▸ **What the task requires**
The reply should contain only the lines from the start of the records through the line with "floor polishing pads (64, 2322)", reproduced verbatim and without pictures.

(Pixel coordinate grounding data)
◆ ◆ ◆ ◆ ◆ ◆ ◆
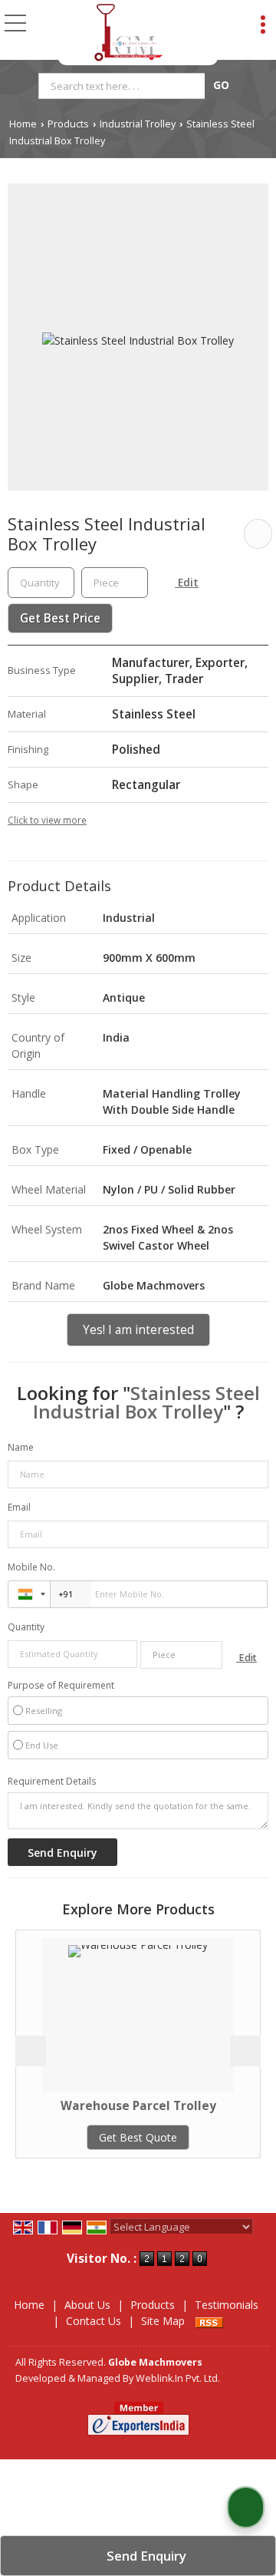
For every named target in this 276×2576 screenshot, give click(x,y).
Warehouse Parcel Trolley (111, 2106)
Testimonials (226, 2304)
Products (68, 123)
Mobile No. (31, 1567)
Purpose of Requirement (61, 1685)
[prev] (30, 2051)
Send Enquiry (145, 2555)
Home (23, 123)
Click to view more (47, 820)
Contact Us (93, 2320)
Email (19, 1507)
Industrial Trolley (138, 123)
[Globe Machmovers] (128, 32)
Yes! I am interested (138, 1330)
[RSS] (209, 2320)
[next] (245, 2051)
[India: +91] (29, 1594)
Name (21, 1447)
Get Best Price (60, 618)
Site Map (163, 2320)
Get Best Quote (110, 2137)
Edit (187, 582)
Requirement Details (52, 1781)
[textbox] (123, 86)
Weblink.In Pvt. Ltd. (178, 2378)
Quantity (26, 1626)
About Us (87, 2304)
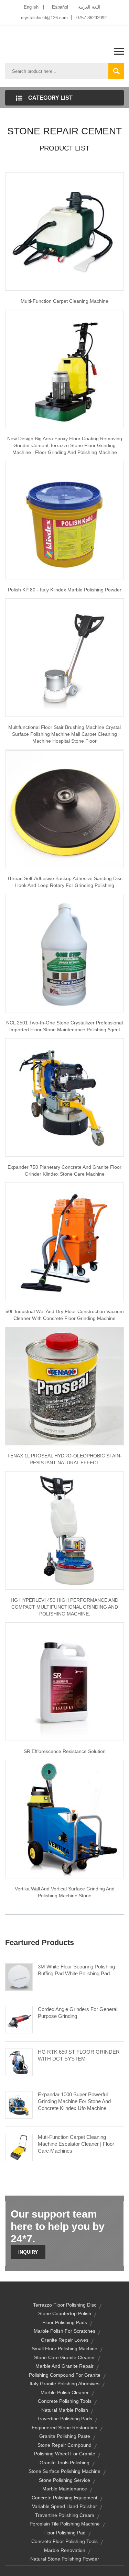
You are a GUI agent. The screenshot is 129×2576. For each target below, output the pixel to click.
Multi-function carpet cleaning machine (64, 301)
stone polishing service (64, 2480)
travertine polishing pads (64, 2418)
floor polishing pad (64, 2532)
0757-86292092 (91, 17)
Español (60, 7)
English (31, 7)
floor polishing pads (64, 2322)
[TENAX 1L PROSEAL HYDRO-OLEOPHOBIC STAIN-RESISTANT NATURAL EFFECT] (64, 1385)
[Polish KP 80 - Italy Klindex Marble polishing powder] (64, 519)
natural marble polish (64, 2410)
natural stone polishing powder (64, 2559)
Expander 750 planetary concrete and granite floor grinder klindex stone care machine (64, 1170)
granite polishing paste (64, 2436)
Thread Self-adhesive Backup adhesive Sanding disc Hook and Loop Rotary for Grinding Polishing (64, 882)
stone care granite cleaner (64, 2357)
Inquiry (28, 2252)
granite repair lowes (64, 2340)
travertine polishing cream (64, 2515)
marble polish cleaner (65, 2392)
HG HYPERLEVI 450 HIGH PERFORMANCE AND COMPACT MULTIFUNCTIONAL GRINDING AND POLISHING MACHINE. (64, 1607)
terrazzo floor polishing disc (64, 2305)
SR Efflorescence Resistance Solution (65, 1751)
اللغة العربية (89, 7)
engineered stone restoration (64, 2427)
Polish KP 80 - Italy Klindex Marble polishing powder (64, 589)
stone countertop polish (64, 2313)
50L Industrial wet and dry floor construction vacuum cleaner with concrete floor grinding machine (65, 1315)
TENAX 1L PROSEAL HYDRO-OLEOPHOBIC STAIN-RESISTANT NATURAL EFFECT (64, 1459)
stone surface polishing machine (64, 2471)
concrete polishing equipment (64, 2497)
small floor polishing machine (64, 2348)
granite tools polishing (64, 2462)
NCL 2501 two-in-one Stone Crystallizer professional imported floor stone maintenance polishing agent (64, 1026)
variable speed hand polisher (64, 2506)
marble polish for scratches (64, 2331)
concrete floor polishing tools (64, 2541)
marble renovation (64, 2550)
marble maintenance (64, 2488)
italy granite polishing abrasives (64, 2383)
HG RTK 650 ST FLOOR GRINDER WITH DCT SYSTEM (79, 2055)
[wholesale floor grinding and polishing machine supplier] (64, 368)
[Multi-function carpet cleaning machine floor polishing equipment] (64, 231)
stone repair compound (64, 2445)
◆ ◆ ◆ ◆ ◆ ◆ ◆
▸ **Output of the task**
For every named target in this 276×2576 screenshot, give click(x,y).
Warehouse Parcel Trolley (111, 2106)
Testimonials (226, 2304)
Products (68, 123)
Mobile No. (31, 1567)
Purpose of Requirement (61, 1685)
[prev] (30, 2051)
Send Enquiry (145, 2555)
Home (23, 123)
Click to view more (47, 820)
Contact Us (93, 2320)
Email (19, 1507)
Industrial Trolley (138, 123)
[Globe Machmovers] (128, 32)
Yes! I am interested (138, 1330)
[RSS] (209, 2320)
[next] (245, 2051)
[India: +91] (29, 1594)
Name (21, 1447)
Get Best Price (60, 618)
Site Map (163, 2320)
Get Best Quote (110, 2137)
Edit (187, 582)
Requirement Details (52, 1781)
[textbox] (123, 86)
Weblink.In Pvt. Ltd. (178, 2378)
Quantity (26, 1626)
About Us (87, 2304)
You are a GUI agent. The screenshot is 129×2576. For each target below, output the pixel to click.
Multi-function carpet cleaning machine (64, 301)
stone polishing service (64, 2480)
travertine polishing pads (64, 2418)
floor polishing pad (64, 2532)
0757-86292092 (91, 17)
Español (60, 7)
English (31, 7)
floor polishing pads (64, 2322)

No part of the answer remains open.